Read more about Dev Containers here: https://code.visualstudio.com/docs/devcontainers/containers.
Setup Instructions
- Install the VS Code extension "Dev Containers" by microsoft.com.
- Open your package folder in VS Code, ensuring that the
.devcontainerfolder is at the root of the File Explorer - Bring up the Command Palette (on mac: Cmd + Shift + P), and select "Dev Containers: Rebuild and Reopen in Container"

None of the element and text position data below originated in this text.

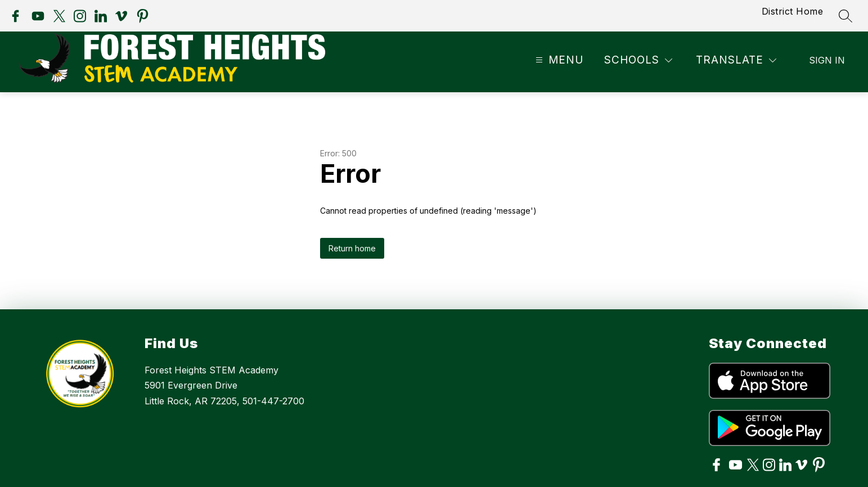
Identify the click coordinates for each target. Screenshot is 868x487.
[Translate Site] (736, 60)
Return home (352, 248)
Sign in (827, 60)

- Allow the docker image to be built, then you're ready to develop
Development Workflow
Once inside the Dev Container:
- Terminal access: Open a terminal within the container
- Run your code: Execute
datacustomcode run ./payload/entrypoint.py - Environment consistency: Your code will run inside a docker container that more closely resembles Data Cloud compute than your machine
[!TIP] IDE Configuration: Use
CMD+Shift+P(orCtrl+Shift+Pon Windows/Linux), then select "Python: Select Interpreter" to configure the correct Python Interpreter
[!IMPORTANT] Dev Containers get their own tmp file storage, so you'll need to re-run
datacustomcode configureevery time you "Rebuild and Reopen in Container".
JupyterLab
Within your inited package, you will find a jupyterlab.sh file that can open a jupyter notebook for you. Jupyter notebooks, in
combination with Data Cloud's Query Editor
and Data Explorer, can be extremely helpful for data
exploration. Instead of running an entire script, one can run one code cell at a time as they discover and experiment with the DLO or DMO data.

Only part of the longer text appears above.